Going beyond the common set of operations, using AVX512 you can implement any 64-bit bit-permutation in 3 instructions:

uint64_t faster_bit_shuffle(uint64_t w, uint8_t indexes[64]) {
  __m512i as_vec_register = _mm512_set1_epi64(w);
  __mmask64 as_mask = _mm512_bitshuffle_epi64_mask(as_vec_register,
     _mm512_loadu_si512(indexes));
  return _cvtmask64_u64(as_mask);
}

It's very easy to use, you don't even need to calculate any "steering bits", just put in an array of indexes.

At only modestly higher cost, you can apply the same bit-permutation to 8 64-bit integers simultaneously: (heck of a lot of code, but most of it is just gigantic 64-byte constants)

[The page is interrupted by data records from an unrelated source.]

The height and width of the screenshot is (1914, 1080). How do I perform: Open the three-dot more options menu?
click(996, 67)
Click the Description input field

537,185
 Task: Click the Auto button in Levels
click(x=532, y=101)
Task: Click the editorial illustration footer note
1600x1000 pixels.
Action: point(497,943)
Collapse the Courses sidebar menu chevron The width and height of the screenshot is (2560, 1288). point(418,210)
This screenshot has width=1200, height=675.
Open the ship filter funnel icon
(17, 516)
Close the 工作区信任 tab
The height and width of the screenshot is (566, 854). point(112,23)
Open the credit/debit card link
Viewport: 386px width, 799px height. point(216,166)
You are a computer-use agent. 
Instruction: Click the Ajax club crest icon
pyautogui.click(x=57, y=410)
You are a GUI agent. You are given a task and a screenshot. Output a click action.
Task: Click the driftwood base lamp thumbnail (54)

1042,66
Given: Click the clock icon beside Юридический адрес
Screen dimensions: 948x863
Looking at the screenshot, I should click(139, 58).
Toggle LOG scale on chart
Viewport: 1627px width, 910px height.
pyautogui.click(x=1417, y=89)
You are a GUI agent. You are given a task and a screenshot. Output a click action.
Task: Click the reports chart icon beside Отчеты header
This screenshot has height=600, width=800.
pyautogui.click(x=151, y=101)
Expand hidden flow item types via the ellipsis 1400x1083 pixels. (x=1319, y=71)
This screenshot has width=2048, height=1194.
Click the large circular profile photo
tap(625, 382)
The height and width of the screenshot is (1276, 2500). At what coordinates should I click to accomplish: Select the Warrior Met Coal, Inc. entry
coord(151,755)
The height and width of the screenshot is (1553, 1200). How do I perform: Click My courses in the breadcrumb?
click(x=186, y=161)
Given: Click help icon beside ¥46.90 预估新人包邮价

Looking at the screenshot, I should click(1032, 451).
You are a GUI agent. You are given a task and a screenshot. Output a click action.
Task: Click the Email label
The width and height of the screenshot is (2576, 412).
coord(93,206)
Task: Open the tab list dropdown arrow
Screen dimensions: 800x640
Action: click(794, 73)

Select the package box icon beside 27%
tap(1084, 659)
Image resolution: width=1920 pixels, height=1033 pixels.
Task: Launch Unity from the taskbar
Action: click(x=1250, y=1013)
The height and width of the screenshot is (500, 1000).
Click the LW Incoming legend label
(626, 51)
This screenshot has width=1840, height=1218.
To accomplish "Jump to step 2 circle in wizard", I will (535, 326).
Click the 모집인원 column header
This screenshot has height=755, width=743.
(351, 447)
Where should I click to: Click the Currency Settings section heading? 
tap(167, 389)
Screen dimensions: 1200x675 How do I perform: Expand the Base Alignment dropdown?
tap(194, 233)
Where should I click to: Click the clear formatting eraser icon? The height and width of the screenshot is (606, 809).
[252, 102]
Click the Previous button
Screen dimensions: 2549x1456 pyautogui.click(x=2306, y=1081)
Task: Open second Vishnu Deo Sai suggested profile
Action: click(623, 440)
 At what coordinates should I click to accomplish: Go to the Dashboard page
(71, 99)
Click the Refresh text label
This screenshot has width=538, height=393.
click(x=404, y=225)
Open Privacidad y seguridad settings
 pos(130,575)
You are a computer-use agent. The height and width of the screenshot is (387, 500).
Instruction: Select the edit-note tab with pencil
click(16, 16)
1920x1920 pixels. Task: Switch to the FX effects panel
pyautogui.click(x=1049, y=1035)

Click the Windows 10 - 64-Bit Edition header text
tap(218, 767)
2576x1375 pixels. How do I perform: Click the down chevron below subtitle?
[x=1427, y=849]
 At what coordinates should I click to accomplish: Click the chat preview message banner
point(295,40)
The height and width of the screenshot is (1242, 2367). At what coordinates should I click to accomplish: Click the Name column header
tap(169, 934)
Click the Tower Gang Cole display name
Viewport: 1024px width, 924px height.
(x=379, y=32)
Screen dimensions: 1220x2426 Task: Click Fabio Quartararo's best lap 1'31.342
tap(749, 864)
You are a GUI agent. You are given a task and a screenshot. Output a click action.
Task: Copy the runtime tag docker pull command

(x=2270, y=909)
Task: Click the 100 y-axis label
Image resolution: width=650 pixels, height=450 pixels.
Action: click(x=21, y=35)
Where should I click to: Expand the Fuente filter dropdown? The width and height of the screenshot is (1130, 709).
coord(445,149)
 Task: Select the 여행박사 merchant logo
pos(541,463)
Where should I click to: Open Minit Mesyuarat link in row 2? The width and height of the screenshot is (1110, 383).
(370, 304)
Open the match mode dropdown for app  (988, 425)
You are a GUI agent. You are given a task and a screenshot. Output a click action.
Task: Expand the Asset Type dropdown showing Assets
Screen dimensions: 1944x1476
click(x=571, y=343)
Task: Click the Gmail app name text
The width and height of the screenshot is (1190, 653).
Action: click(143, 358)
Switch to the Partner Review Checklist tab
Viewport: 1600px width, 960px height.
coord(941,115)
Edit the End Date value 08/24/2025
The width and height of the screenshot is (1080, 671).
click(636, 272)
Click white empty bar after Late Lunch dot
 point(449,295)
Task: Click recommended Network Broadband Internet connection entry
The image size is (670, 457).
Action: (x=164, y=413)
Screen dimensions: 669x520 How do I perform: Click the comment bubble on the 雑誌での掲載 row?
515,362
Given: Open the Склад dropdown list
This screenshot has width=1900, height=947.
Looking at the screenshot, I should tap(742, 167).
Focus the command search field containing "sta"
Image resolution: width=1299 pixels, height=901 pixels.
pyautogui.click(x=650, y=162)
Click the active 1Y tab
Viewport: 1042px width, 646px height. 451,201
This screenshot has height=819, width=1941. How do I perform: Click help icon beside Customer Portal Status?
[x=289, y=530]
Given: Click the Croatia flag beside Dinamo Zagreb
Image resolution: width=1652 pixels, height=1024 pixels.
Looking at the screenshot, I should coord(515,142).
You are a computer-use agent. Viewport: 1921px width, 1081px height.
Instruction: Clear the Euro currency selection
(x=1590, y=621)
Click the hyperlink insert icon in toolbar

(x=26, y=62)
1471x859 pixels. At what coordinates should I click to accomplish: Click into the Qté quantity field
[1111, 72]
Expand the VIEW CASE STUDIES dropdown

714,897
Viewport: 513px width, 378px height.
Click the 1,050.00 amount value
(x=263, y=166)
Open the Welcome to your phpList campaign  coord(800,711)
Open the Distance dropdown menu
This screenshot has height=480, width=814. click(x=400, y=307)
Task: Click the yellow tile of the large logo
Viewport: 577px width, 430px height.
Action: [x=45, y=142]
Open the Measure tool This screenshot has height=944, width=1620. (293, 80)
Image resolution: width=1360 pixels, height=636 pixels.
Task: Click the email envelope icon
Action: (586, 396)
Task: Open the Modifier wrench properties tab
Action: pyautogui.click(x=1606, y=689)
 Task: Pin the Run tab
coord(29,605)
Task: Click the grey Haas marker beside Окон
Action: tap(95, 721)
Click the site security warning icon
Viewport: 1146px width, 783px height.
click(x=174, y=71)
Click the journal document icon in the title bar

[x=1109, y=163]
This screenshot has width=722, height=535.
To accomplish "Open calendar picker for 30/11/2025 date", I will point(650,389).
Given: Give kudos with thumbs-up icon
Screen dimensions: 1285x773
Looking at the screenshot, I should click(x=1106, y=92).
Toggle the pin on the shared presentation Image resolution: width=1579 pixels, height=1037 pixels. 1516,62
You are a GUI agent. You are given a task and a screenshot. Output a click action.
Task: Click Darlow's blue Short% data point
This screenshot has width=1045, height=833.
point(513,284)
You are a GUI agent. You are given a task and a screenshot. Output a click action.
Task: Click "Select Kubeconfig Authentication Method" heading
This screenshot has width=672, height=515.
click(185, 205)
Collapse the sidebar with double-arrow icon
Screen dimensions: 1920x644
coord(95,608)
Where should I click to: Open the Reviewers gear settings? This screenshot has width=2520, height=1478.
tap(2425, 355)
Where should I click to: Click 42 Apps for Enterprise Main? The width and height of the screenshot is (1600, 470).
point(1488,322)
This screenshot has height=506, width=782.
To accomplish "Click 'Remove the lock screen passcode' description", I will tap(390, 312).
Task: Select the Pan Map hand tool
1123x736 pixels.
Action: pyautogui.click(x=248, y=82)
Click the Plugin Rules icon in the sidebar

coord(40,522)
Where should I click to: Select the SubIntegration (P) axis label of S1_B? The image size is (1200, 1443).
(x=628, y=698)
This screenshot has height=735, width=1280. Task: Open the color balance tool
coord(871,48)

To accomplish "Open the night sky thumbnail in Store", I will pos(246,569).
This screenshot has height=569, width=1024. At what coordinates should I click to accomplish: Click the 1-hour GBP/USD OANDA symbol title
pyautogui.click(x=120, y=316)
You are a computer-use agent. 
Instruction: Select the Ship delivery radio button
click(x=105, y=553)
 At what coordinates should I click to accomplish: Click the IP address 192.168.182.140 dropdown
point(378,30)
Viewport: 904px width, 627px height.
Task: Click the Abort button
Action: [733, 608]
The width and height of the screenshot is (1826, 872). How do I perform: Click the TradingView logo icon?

__m512i Transpose8x64(__m512i x)
{
    x = _mm512_permutexvar_epi8(_mm512_setr_epi8(
        56, 48, 40, 32, 24, 16, 8, 0,
        57, 49, 41, 33, 25, 17, 9, 1,
        58, 50, 42, 34, 26, 18, 10, 2,
        59, 51, 43, 35, 27, 19, 11, 3,
        60, 52, 44, 36, 28, 20, 12, 4,
        61, 53, 45, 37, 29, 21, 13, 5,
        62, 54, 46, 38, 30, 22, 14, 6,
        63, 55, 47, 39, 31, 23, 15, 7), x);
    x = _mm512_gf2p8affine_epi64_epi8(_mm512_set1_epi64(0x8040201008040201), x, 0);
    return x;
}

__m512i Transpose64x8(__m512i x)
{
    x = _mm512_shuffle_epi8(x, _mm512_setr_epi8(
        7, 6, 5, 4, 3, 2, 1, 0,
        15, 14, 13, 12, 11, 10, 9, 8,
        23, 22, 21, 20, 19, 18, 17, 16,
        31, 30, 29, 28, 27, 26, 25, 24,
        39, 38, 37, 36, 35, 34, 33, 32,
        47, 46, 45, 44, 43, 42, 41, 40,
        55, 54, 53, 52, 51, 50, 49, 48,
        63, 62, 61, 60, 59, 58, 57, 56));
    x = _mm512_gf2p8affine_epi64_epi8(_mm512_set1_epi64(0x0408201002014080), x, 0);
    x = _mm512_permutexvar_epi8(_mm512_setr_epi8(
        2, 10, 18, 26, 34, 42, 50, 58,
        3, 11, 19, 27, 35, 43, 51, 59,
        7, 15, 23, 31, 39, 47, 55, 63,
        6, 14, 22, 30, 38, 46, 54, 62,
        4, 12, 20, 28, 36, 44, 52, 60,
        5, 13, 21, 29, 37, 45, 53, 61,
        1, 9, 17, 25, 33, 41, 49, 57,
        0, 8, 16, 24, 32, 40, 48, 56), x);
    return x;
}

// bits = 8 x uint64
// permutation = array of bytes specifying source indices of bits
// result = each uint64 bit-permuted according to the permutation
__m512i Any64BitPermute(__m512i bits, __m512i permutation)
{
    bits = Transpose8x64(bits);
    bits = _mm512_permutexvar_epi8(permutation, bits);
    return Transpose64x8(bits);
}

Sadly, at this time, most CPUs do not support AVX512.